Gramsci with the feet cut off

Submitted by martin on 24 May, 2011 - 12:02
Counterfire

SWP splinter group Counterfire has launched a series of forums in London, and started on 19 May by inviting Peter Thomas to speak on Gramsci.

The meeting showed that Counterfire's Gramsci is a Gramsci with the feet cut off.

Peter Thomas's book shows that Gramsci was and remained a Comintern Marxist, a working-class revolutionary socialist whose framework was set by the ideas of the Bolsheviks, Lenin, Trotsky, the best of the pre-1914 Marxist movement, and the Communist International from 1919 to the early 1920s. So, in fact, do a number of older books.

Gramsci's Prison Notebooks are notebooks: unfinished drafts, sometimes tentative, sometimes written in cryptic language, never exposed to the chance to clarify through written debate and polemic. They are vulnerable to being cut adrift from the web of principles and ideas to which they originally belonged.

Peter Thomas worded his introduction to the meeting diplomatically. He "didn't want to get involved in the polemics", so he told me afterwards. But he did make it clear that Gramsci's discussions of "hegemony" - the word most famously associated with him - were not about some free-floating technique of political manipulation, but about socialist and working-class leadership in the class struggle and about developing the Comintern tactic of the working-class united front.

Counterfire are all for "united fronts". They split from the SWP on the basis of being the great aficionados of "united fronts". But they cut off Gramsci's feet. For them, a "united front" is a handy bit of political manipulation to set up a "broad" political facade - Stop The War, Unite Against Fascism, Respect, that sort of thing.

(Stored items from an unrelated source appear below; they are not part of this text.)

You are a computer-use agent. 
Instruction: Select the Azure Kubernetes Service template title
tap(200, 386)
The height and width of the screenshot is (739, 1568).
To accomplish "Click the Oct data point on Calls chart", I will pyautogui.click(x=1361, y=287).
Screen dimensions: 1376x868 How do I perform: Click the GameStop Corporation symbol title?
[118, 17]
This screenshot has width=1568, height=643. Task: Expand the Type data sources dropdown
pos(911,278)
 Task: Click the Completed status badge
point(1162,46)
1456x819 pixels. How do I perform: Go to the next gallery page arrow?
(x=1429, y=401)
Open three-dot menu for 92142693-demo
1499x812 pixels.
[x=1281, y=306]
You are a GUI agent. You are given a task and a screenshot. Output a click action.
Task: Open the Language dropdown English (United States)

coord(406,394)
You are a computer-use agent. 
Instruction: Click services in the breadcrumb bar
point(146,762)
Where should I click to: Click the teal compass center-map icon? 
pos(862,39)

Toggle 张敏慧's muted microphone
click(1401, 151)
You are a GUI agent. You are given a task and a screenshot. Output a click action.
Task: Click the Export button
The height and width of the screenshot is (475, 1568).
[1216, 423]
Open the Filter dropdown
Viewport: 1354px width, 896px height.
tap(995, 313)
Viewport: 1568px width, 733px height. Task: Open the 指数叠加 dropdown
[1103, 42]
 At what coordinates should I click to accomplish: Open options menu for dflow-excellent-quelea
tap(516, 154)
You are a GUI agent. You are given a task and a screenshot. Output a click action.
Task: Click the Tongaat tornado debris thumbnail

Dialectical pedagogy it isn't.

In the forum, Elly Badcock of Counterfire puffed the Coalition of Resistance as the latest "united front", defined as such apparently by the fact that it puts forward "reformist demands" like the Robin Hood Tax. (Badcock later called those same proposals "transitional demands", as if "reformist" and "transitional" are the same thing).

Chris Bambery, not formally a Counterfire member yet as far as I know, but operating in the forum as the most vocal Counterfire speaker, emphasised alliances with "other social layers". The future in Egypt, he said, depends not just on the working class, but on "hegemony" over "other social layers".

On one level that's true. Gramsci was concerned to have a revolutionised labour movement in Italy draw the widest possible sections of the Italian peasantry (the majority of Italy's population) into alliances with it.

But for Gramsci it went pretty much without saying that the precondition was to organise and consolidate the labour movement as an independent and revolutionary force, as the Russian Marxists had begun to do when they separated from the populists.

Today we do not have a strong and politically independent labour movement. So Counterfire's orientation to alliances with "other social layers" means not what Gramsci (or Lenin) might have meant, but Counterfire itself, as a small group, seeking alliances with elements from "other social layers" (such as George Galloway or middle-class Islamist groups).

Gramsci opposed the smug, vulgar anti-clericalism which was part of the Italian bourgeois-liberal and reform-socialist traditions in his time. He wanted Italian revolutionary socialists not to be snooty with religious-minded peasants or workers.

In the Counterfire forum, this was transmuted into comments from the floor (not contradicted, indeed implicitly endorsed, by the Counterfire honchos there) as "Lenin said you should never offend religious people" or "we should work with religious institutions".

I doubt Lenin ever did say that. If he did, he was wrong. He certainly didn't act that way. After the 1917 revolution, the Bolshevik-led government, while respecting freedom of religion, campaigned against religions, vigorously and indeed sometimes (they had to adjust tactics in light of experience) over-stridently. Of course Lenin offended many religious people! It never crossed, or could have crossed, Gramsci's mind to jump to the defence of Russian Orthodoxy (or Islam in some southern parts of the USSR) against that "offending".

Chris Nineham, a leading Counterfire member, talked about how "proud" he was to be part of the "Enough" conference being held at the East London Mosque on 21 May, that is, an alliance with some of the most conservative and obscurantist elements in the Muslim population to "defend Islam".

Peter Thomas responded to that debate from the floor diplomatically but instructively. The Muslim population, he pointed out, is not the first large minority population in Britain tagged by religion to be regarded as dangerous. The Irish Catholic minority was long seen that way. Yet out of the Irish Catholic minority, over time, emerged many working-class fighters who both fought the widespread prejudices against them in the native population and broke with the Church.

Counterfire people nodded in assent, "hearing" Peter Thomas as saying that some Muslims would move left. But no Marxist would have proposed alliances with Catholic bishops to "defend Catholicism", or any truck with election candidates running as "fighters for Catholics" in the same way that Respect in 2004 ran as "fighters for Muslims". Counterfire's Gramsci, on this question too, is a Gramsci with the feet cut off, a Gramsci in the hands of people who have "lost the plot" of the socialist principle and morality which Gramsci took as basic.